Task goal
From the interview below, list every language the person answering says they have studied.

Excerpted text
□ □ □ □

How many languages do you speak? Which one do you prefer and why?
I’m not a polygot. I’ve studied an array of languages – French, German,
Arabic, Japanese, Vietnamese, Romanian – sometimes just to get a sense of how
the particular language is put together, but I know true polygots, and I’m not
one of them. I make zero claim, for instance, to knowing anything but the most
superficial facts about Arabic or Japanese. At the moment I am immersed in
Romanian. If I’m not in the language at the moment, I can’t say anything about
it. The language I prefer is the one I am in in the moment. I do know that I
love Vietnamese enough to want to spend an entire year there, in a language school.
The six months I spent there last year was not enough.
Do you find it easier to write or speak in a foreign language?
For me, writing is always the easiest thing to do! When I was in
Vietnam, I kept coming to class with essays. The teachers wondered at first why
I was doing this, because they hadn’t assigned them. One of the first questions
one of my teachers asked was, “How long did it take you to write this?” I would
usually work on one for a couple of hours a day for maybe a day or two, so I
could sleep on things, and then go back and see what I wanted to say. I would
tell my teacher I spent maybe five, six, or seven hours an essay. She would
shake her head and say it would take her over a week to write something like
this in English. And her English was way better than my Vietnamese. I think
most people think speaking is easier than writing. For me, it’s the opposite.
It didn’t really even occur to me that I have routinely written in a
language I am studying until a little over six months ago. It simply seemed
like a natural thing to do as a writer, like a pianist warming up by playing
arpeggios. As I was putting my website together, I thought, Well, if I’m
putting together all my writing, I may as well include all my writing.
I’ve always written my foreign language essays for restricted audiences, either
a small group of academics interested in a particular question or for an
audience of one, namely my language teacher. They’re intimate pieces. I finally
put them on my website, because I thought maybe other people would enjoy them
as well.
This is a
choosing-among-children question, only slightly less difficult to answer than, “What’s
the favorite book you’ve written?” All historical periods are fascinating.
Especially the present one, since I’m living in it.
How was your approach to writing your time-slip series different than
your historical and Regency pieces?
Not much different. I felt my
time-slip series explores and expands my sense of the boundaries of the
romance. I got my start with Regencies, which to me are like classic Hollywood
romanticomedies, and who doesn’t like a Frank Capra screwball comedy? Everything
I’ve written from that point on has been an extension of the form of the
romanticomedy, even if the tone is dark.
We can only assume you never stop writing. What can readers expect from
you next?
I yielded to trend and just
wrote a BDSM-inspired novella. Yikes! But I loved it. Not for everyone, of
course, but nothing is. After the linguistics book, it’s back to another
time-slip. (I think.)
I plan a trip to Mongolia in
2014 and want to find a good 6-week program for learning the language – the
basics, obviously, nothing for fluency. What will come out of that is anyone’s
guess. I, for one, don’t have the faintest idea.

□ □ □ □

Records excerpted from a collection:
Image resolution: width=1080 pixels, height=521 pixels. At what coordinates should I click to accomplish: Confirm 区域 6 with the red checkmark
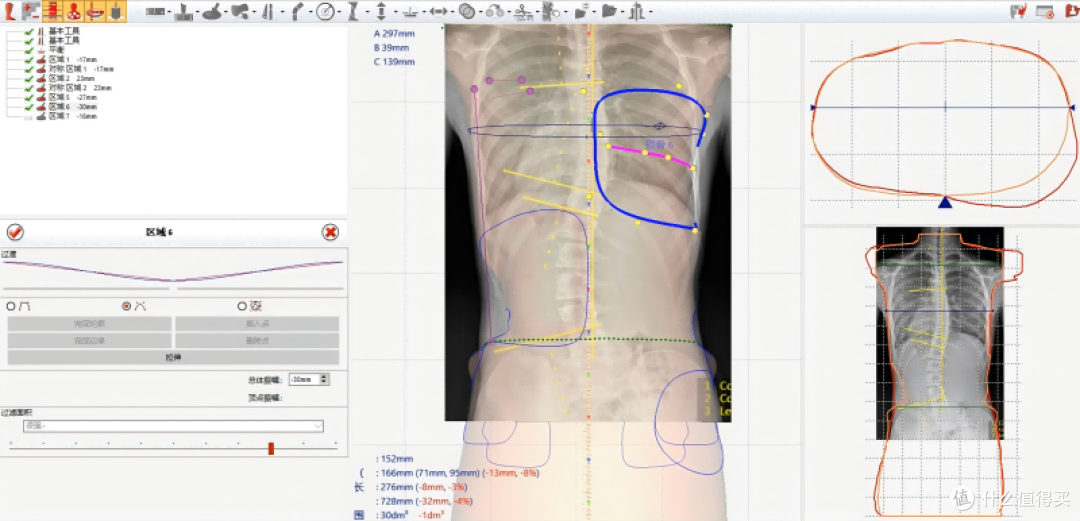coord(15,232)
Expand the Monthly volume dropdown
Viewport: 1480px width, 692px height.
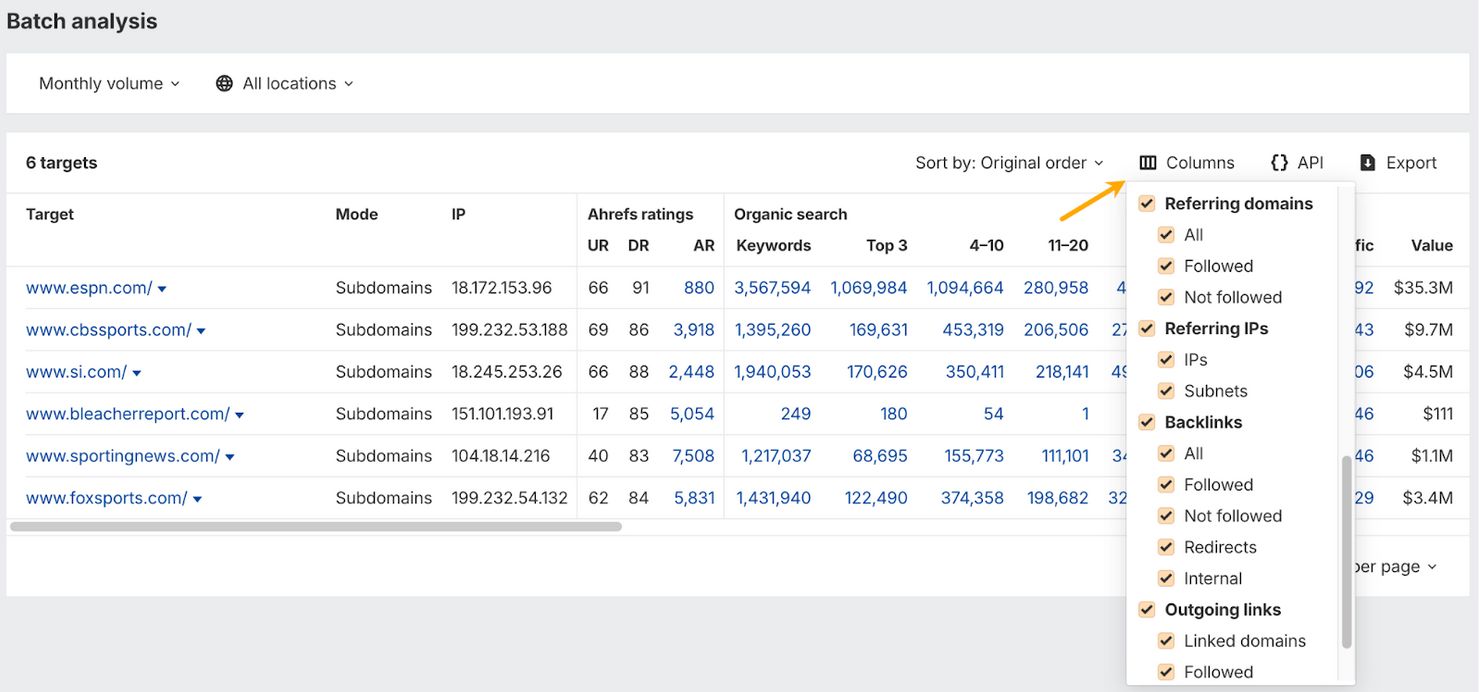109,84
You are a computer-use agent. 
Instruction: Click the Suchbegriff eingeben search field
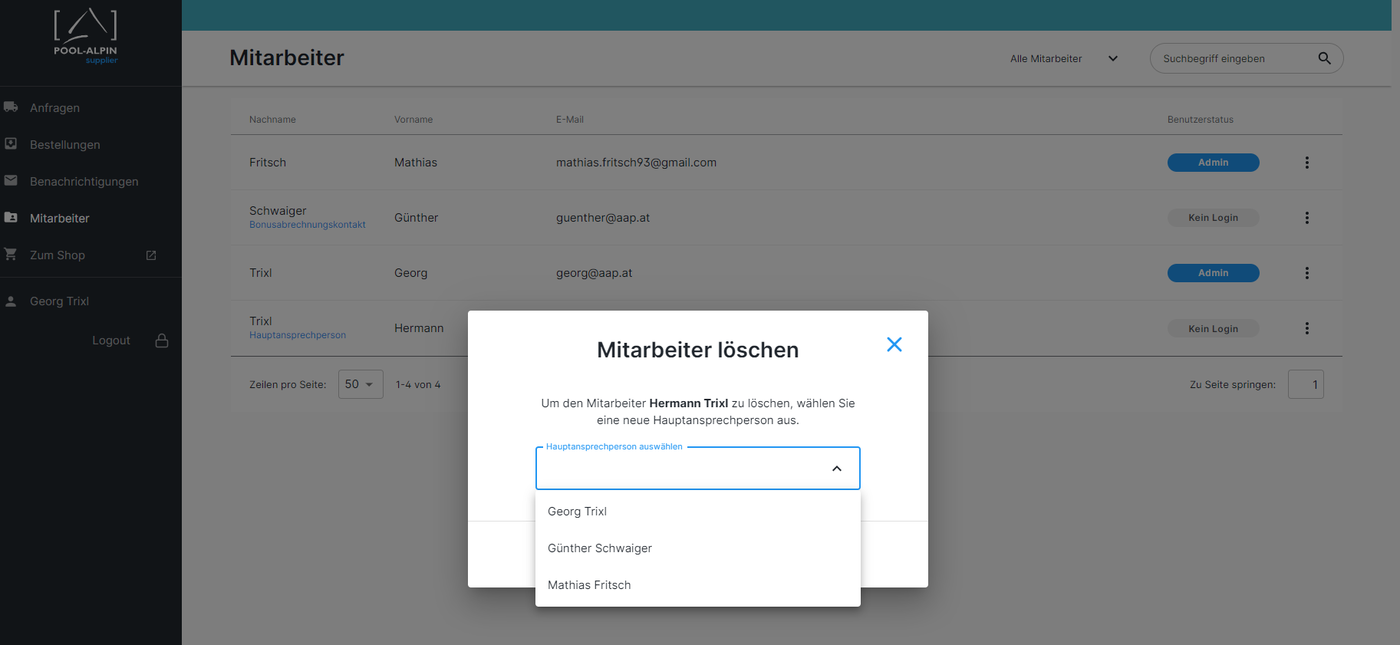[x=1234, y=59]
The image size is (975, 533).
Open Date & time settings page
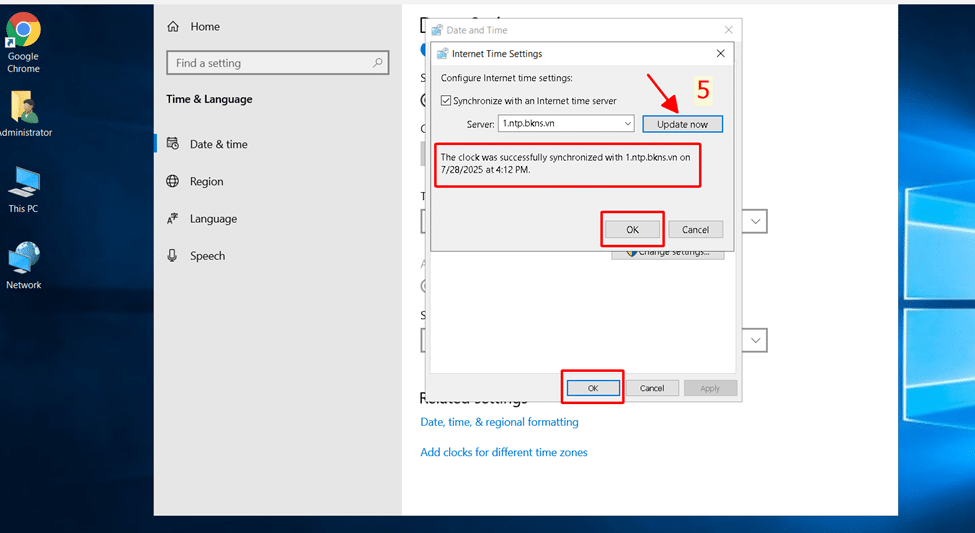(x=218, y=144)
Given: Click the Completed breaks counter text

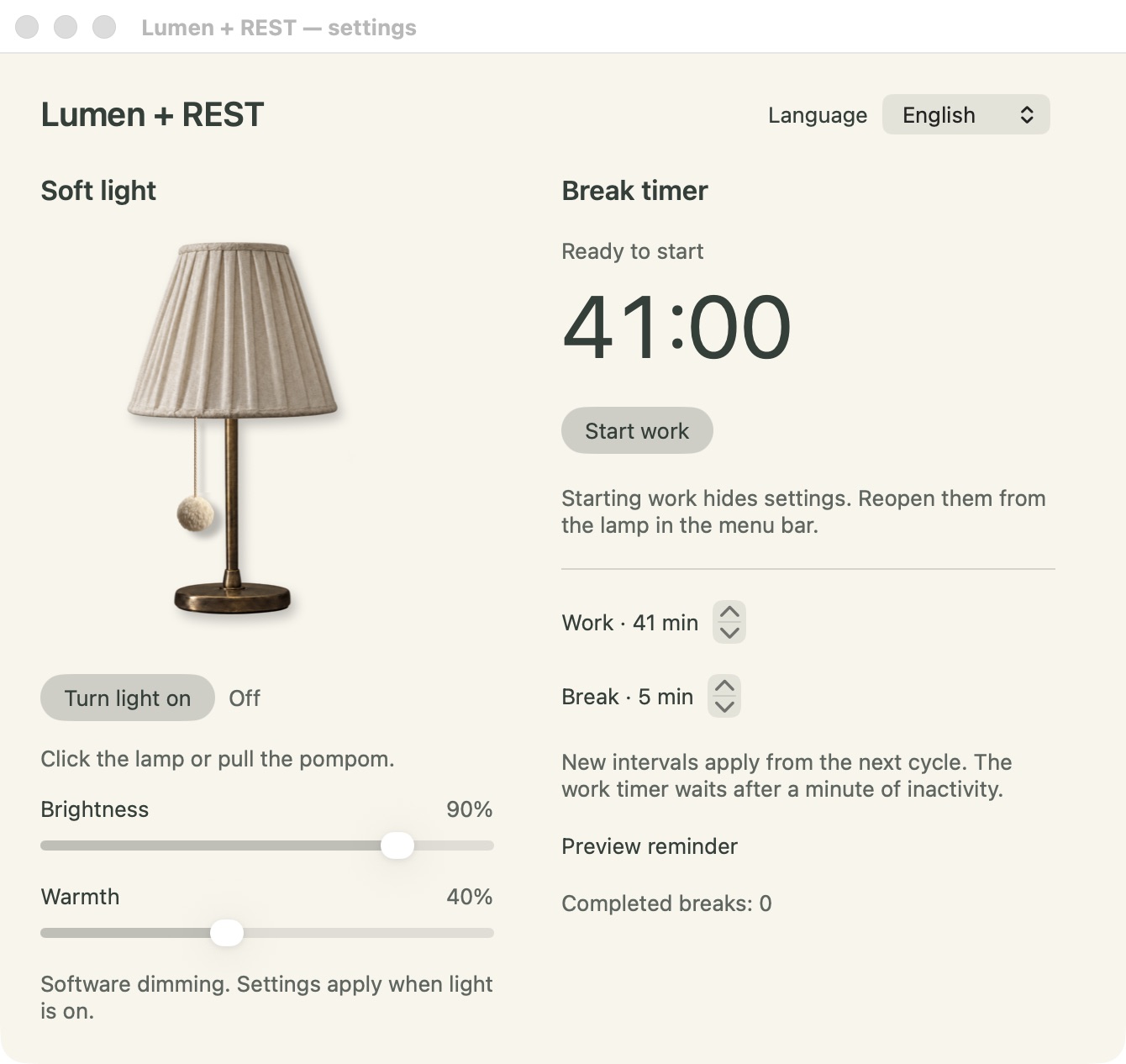Looking at the screenshot, I should pos(666,903).
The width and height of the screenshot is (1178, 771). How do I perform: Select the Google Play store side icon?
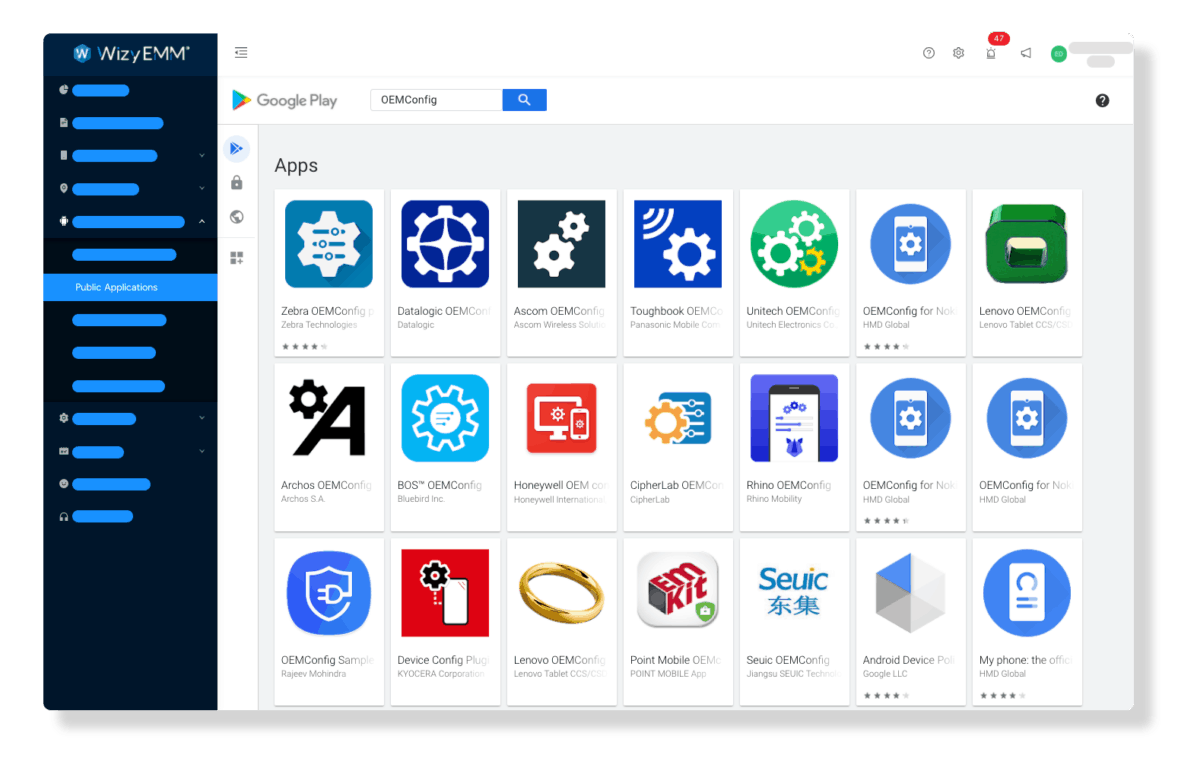237,149
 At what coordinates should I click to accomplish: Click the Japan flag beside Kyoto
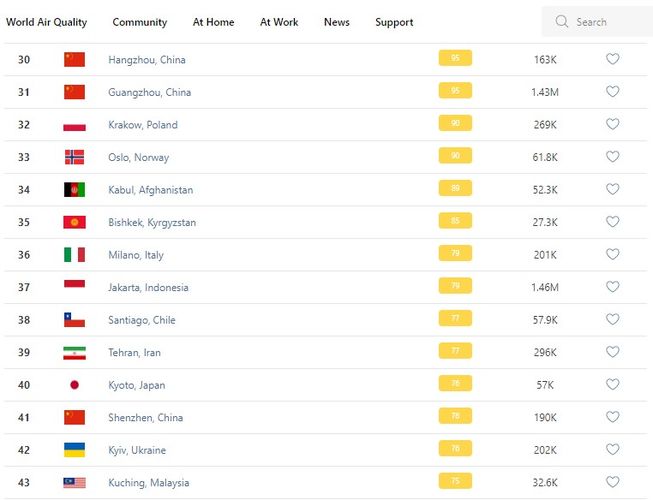pyautogui.click(x=74, y=385)
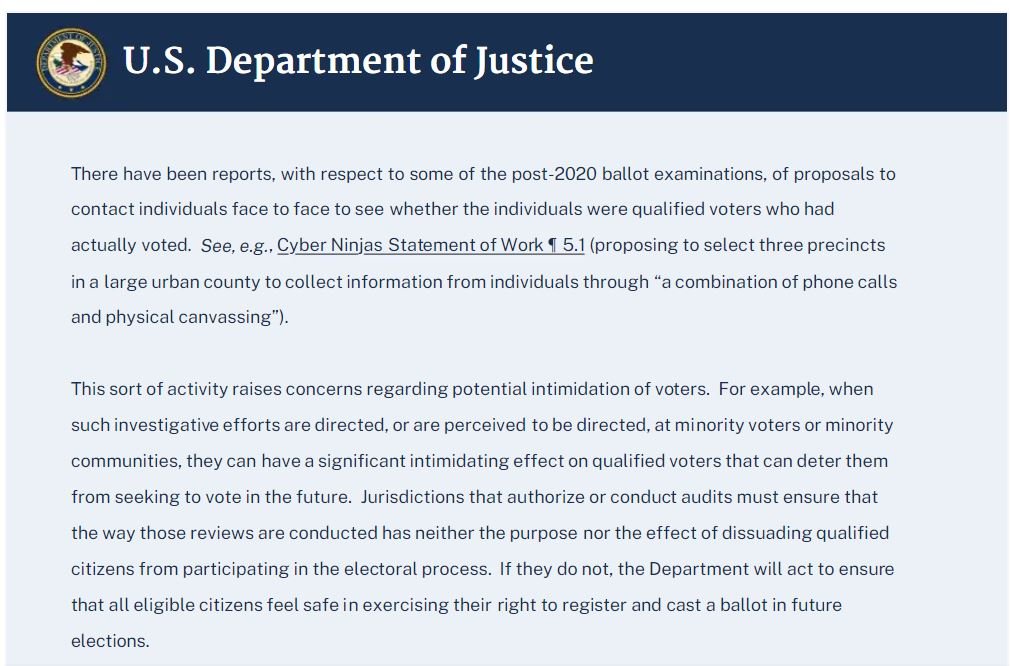
Task: Click the "post-2020" text in first paragraph
Action: point(557,174)
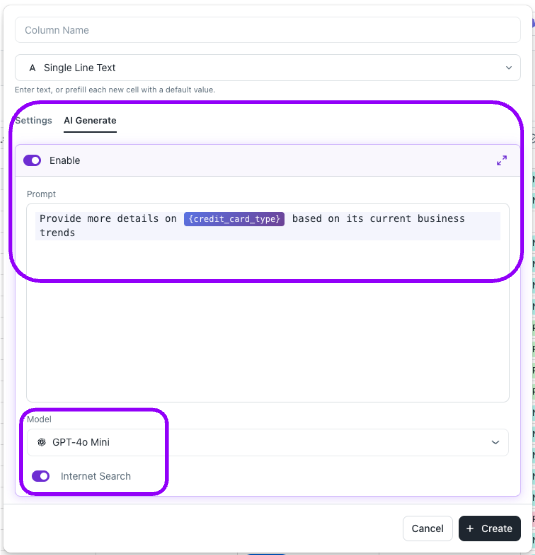Expand the Model selector chevron
Screen dimensions: 535x555
point(495,442)
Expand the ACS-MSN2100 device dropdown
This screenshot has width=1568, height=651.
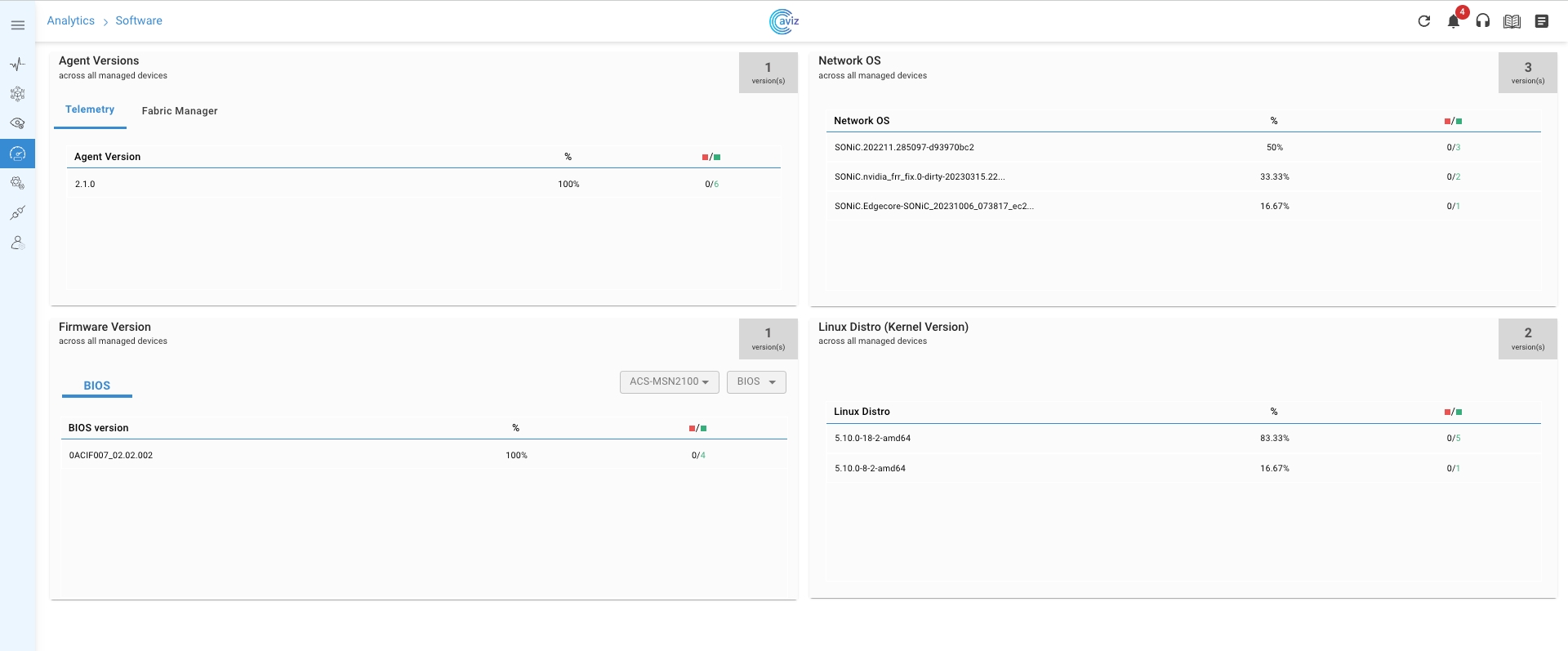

□ □ □ □

Solution to this task
French, German, Arabic, Japanese, Vietnamese, Romanian